TASK MATERIAL:
══════
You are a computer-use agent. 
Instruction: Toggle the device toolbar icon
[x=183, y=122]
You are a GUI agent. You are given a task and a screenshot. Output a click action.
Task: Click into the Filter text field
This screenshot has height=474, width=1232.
══════
WORK TO BE COMPLETED: Pull out each line of the entries that contains "agent".

TASK RESULT:
You are a computer-use agent. 
You are a GUI agent. You are given a task and a screenshot. Output a click action.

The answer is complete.